Playing in a flourishing midfield partnership with Frenkie de Jong, Wijnaldum is far more progressive in his country’s colours. He only completed 90 minutes once over the three fixtures, being substituted twice to rest heavy legs, but his impact was still huge. The two early strikes against Bosnia and the winner against Poland, a fine header in the 84th minute, mean he’s now scored seven of the Netherland’s last 12 goals, with his personal tally moving into the 20s. That he also won the penalty against Poland, converted by Memphis Depay to initially equalise, adds weight to the view that he is delivering when it matters most.
Losing Ronald Koeman to Barcelona, in a year when he was originally expected to be leading the team in the European Championships, was undoubtedly a blow. His replacement Frank de Boer has similar pedigree as a former player, but perhaps not as a coach, with underwhelming and short-lived experiences with Inter Milan and Crystal Palace springing to mind. Things had not started particularly well in his new role either, with a Friendly defeat to Mexico and Nations League draws against Bosnia and Italy.
Yet on the basis of these most recent performances, he has the players working hard for him. The Spain draw may have extended his run without a win to four games, but the response from his team to both falling behind and losing Nathan Aké to injury in the first 20 minutes was notable, rewarded with Donny van de Beek’s fine volleyed equaliser. The win against Bosnia, only the team’s second in five Nations League matches, was dominant, and the comeback against Poland showed fight as well as quality.

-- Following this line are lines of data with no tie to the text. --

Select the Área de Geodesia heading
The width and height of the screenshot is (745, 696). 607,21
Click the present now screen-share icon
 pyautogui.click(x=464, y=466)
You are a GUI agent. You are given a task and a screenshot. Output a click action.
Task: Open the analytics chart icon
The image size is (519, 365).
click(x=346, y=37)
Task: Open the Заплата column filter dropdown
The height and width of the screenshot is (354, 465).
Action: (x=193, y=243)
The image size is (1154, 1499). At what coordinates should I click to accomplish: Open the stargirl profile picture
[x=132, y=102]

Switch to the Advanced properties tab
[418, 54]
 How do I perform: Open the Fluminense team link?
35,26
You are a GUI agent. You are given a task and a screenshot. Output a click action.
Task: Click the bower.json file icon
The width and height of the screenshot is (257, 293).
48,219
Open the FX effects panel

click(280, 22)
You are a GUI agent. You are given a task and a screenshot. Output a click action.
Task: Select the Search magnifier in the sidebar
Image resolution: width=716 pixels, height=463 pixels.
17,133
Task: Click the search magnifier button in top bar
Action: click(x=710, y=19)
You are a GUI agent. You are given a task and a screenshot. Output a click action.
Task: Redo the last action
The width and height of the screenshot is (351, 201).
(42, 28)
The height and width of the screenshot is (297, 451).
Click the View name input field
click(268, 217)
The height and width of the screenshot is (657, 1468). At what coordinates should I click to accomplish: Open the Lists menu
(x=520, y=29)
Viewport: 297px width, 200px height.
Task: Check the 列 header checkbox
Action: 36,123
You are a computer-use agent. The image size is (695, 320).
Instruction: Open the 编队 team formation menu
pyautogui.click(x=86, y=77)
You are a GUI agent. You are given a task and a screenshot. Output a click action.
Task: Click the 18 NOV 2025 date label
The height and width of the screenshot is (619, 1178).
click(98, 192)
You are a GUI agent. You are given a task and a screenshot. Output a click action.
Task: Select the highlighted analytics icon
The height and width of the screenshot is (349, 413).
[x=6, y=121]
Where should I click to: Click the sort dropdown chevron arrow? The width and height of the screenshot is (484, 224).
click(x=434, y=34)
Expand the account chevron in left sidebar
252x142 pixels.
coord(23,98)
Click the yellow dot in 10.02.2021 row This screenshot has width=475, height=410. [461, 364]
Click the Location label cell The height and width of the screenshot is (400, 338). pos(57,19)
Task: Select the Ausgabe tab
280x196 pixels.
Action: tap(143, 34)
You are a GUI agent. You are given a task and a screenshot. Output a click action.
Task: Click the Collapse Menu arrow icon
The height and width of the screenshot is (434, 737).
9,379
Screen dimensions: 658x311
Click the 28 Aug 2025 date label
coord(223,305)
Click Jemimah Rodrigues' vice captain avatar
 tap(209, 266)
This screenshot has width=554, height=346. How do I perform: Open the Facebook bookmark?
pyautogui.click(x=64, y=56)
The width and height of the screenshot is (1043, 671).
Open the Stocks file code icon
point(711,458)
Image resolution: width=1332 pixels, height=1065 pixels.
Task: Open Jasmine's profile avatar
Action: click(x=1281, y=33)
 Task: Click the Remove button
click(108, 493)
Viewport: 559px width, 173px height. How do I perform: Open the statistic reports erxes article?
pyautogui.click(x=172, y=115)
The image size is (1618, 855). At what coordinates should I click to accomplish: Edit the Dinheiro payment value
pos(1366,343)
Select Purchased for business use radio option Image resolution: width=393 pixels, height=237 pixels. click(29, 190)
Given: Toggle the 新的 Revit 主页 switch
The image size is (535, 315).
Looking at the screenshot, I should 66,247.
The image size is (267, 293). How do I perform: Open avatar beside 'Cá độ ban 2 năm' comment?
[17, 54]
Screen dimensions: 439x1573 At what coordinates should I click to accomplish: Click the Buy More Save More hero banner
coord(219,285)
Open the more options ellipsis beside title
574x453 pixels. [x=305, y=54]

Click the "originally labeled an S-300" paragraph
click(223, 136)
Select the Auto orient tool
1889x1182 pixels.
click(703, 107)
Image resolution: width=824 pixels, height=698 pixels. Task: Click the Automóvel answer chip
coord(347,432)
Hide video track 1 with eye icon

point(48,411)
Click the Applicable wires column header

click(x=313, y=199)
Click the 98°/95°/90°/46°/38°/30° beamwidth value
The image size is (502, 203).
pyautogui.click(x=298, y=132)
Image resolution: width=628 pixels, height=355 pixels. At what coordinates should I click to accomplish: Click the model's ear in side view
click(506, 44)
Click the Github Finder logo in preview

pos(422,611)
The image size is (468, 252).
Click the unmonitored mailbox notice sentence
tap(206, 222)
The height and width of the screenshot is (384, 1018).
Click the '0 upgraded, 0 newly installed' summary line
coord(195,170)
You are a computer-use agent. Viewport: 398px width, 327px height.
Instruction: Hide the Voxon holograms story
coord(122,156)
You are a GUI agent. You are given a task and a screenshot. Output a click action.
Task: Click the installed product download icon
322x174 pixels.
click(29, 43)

A total of six goals in three games should not be sniffed at and was the first indication of de Boer’s naturally front-footed, attacking style. What’s more, he was able to start shaping the team in his image, giving invaluable experience to youngsters such as the AZ Alkmaar pair, striker Calvin Stengs and left-back Owen Wijndal, who got an assist against Spain, as well as reintegrating the likes of Davy Klaassen. With a lengthy break until the next round of fixtures, securing back-to-back wins provides an ideal platform to kick-on in time for the Euros.